Texture Classification Network Integrating Adaptive Wavelet Transform
Su-Xi Yu, Jing-Yuan He, Yi Wang, Yu-Jiao Cai, Jun Yang, Bo Lin, Wei-Bin Yang, Jian Ruan
TL;DR
The paper addresses texture-based Graves' disease diagnosis from thyroid ultrasound, where CNNs struggle to robustly capture texture under variable imaging conditions. It introduces a parallel adaptive wavelet transform module built on Haar 2D lifting and a multi-resolution wavelet branch that complements a ResNet18 backbone, enabling simultaneous spatial and frequency-domain feature learning. Key contributions include a trainable wavelet transform loss $\text{Loss}_{WT}=\alpha\sum_{i=1}^L H(D_i)+\beta\sum_{i=1}^L \lVert m^{I}_{i}-m^{A}_{i}\rVert^{2}_{2}$, an efficient DWT-Split design to reduce parameters, and a parallel architecture that improves accuracy/recall on ultrasound texture classification (e.g., $97.90\%$ accuracy and $95.86\%$ recall) while achieving competitive results on natural textures (e.g., $60.765\%$ accuracy on KTH-TIPS-B). The approach demonstrates enhanced texture discrimination by combining spatial and frequency-domain cues with multi-resolution analysis, offering practical improvements for medical ultrasound diagnosis and potential applicability to other texture tasks. The use of Haar-based splitting reduces model complexity, and the insertion-position/multiresolution strategy enables flexible integration with existing CNN backbones. $N$ (or $L$) levels denote the maximum wavelet decomposition depth, governing the degree of frequency-domain detail captured.
Abstract
Graves' disease is a common condition that is diagnosed clinically by determining the smoothness of the thyroid texture and its morphology in ultrasound images. Currently, the most widely used approach for the automated diagnosis of Graves' disease utilizes Convolutional Neural Networks (CNNs) for both feature extraction and classification. However, these methods demonstrate limited efficacy in capturing texture features. Given the high capacity of wavelets in describing texture features, this research integrates learnable wavelet modules utilizing the Lifting Scheme into CNNs and incorporates a parallel wavelet branch into the ResNet18 model to enhance texture feature extraction.

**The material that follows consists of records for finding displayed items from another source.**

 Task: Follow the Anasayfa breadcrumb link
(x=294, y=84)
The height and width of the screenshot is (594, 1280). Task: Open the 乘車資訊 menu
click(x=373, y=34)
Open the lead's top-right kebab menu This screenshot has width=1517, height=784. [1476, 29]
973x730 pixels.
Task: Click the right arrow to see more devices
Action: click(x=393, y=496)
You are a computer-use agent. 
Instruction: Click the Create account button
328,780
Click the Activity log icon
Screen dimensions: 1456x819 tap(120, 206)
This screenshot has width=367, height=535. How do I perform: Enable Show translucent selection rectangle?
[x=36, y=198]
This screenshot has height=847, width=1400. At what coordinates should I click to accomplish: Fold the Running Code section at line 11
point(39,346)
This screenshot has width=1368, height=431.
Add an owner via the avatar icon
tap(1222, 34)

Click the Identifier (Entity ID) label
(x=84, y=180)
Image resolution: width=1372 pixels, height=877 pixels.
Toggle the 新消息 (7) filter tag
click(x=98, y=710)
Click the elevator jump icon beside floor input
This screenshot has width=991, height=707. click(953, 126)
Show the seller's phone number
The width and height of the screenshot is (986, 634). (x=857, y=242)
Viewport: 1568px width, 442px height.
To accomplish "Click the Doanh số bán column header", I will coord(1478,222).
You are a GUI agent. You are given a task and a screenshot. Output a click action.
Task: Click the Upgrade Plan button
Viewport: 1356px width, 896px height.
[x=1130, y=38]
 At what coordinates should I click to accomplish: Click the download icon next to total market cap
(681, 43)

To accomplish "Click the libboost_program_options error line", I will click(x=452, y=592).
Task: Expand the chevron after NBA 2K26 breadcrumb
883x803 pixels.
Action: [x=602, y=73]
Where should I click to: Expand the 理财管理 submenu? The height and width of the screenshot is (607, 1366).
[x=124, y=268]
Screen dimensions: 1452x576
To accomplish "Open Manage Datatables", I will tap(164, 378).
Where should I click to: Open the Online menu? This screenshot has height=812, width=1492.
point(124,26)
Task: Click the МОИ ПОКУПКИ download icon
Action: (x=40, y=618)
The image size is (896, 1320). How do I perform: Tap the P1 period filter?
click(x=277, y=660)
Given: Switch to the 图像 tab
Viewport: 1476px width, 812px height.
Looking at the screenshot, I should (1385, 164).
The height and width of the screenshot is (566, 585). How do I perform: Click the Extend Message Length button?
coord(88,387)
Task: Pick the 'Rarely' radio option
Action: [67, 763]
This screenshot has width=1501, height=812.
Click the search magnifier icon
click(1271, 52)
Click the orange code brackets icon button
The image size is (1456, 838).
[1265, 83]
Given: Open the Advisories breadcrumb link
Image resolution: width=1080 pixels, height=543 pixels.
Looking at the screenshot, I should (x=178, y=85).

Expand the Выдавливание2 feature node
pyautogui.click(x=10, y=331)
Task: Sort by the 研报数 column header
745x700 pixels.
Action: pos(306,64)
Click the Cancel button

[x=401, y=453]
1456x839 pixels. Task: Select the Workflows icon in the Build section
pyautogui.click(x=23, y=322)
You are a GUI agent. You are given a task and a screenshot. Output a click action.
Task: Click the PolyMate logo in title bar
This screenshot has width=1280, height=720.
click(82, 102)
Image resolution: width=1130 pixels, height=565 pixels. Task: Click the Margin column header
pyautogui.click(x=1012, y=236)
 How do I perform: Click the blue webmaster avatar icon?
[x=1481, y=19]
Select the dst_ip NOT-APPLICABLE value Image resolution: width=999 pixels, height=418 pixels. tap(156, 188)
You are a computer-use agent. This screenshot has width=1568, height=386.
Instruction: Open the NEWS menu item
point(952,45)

Our model can analyze texture features in spatial and frequency domains simultaneously, leading to optimized classification accuracy. We conducted experiments on collected ultrasound datasets and publicly available natural image texture datasets, our proposed network achieved 97.27% accuracy and 95.60% recall on ultrasound datasets, 60.765% accuracy on natural image texture datasets, surpassing the accuracy of ResNet and conrming the effectiveness of our approach.